[Recorded data]
*****

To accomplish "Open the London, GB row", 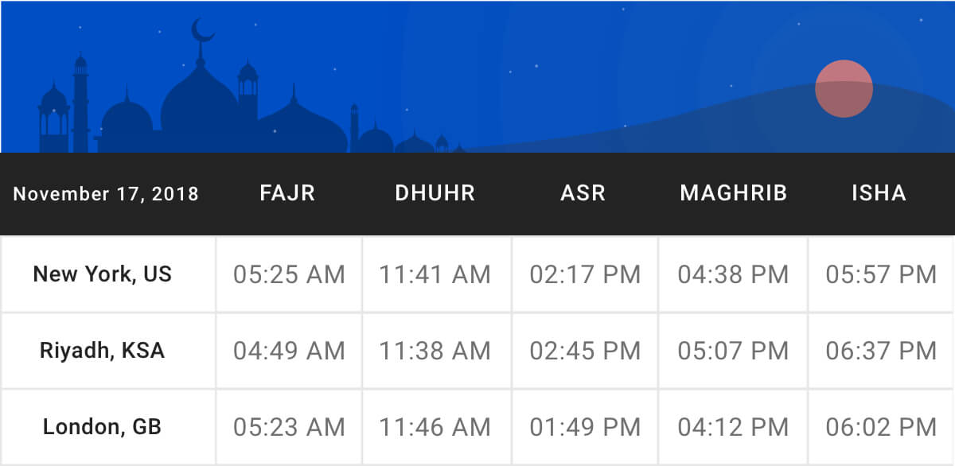I will (x=478, y=427).
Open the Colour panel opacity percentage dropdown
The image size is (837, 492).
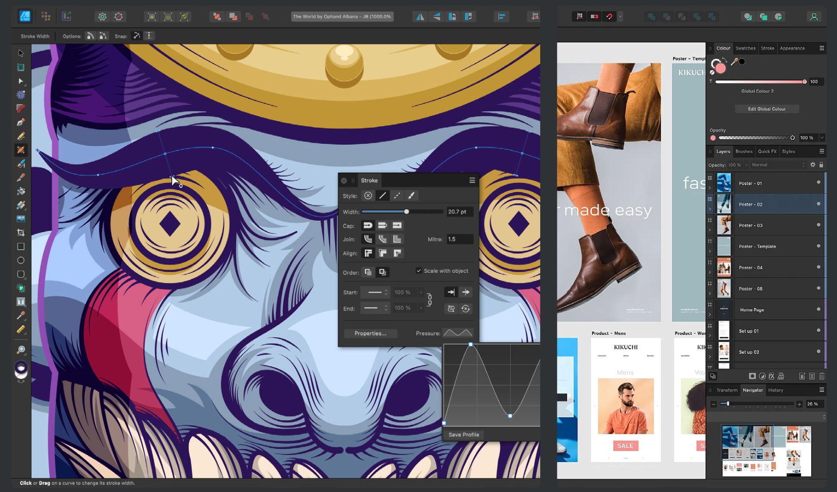point(822,138)
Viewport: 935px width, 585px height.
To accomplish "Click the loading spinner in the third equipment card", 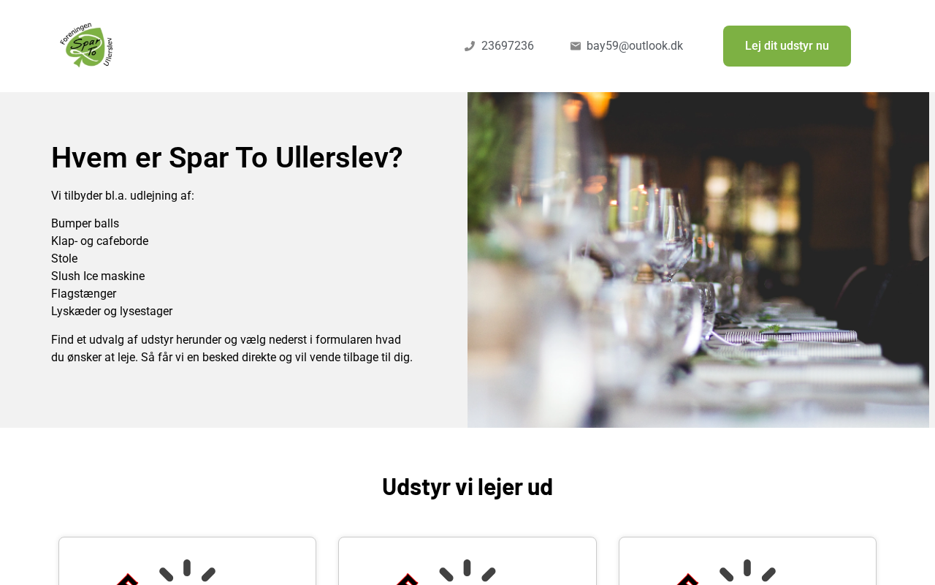I will pos(747,572).
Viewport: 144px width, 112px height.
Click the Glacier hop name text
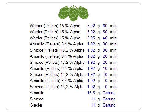[36, 105]
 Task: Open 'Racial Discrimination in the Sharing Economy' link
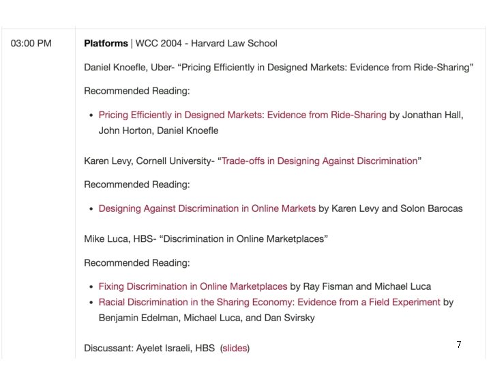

*****

Exercise instructions: Pick out every line of the records that contains the string "width", with case counting, and copy each one.

Response to the task:
Viewport: 935px width, 585px height.
Viewport: 144px width, 112px height.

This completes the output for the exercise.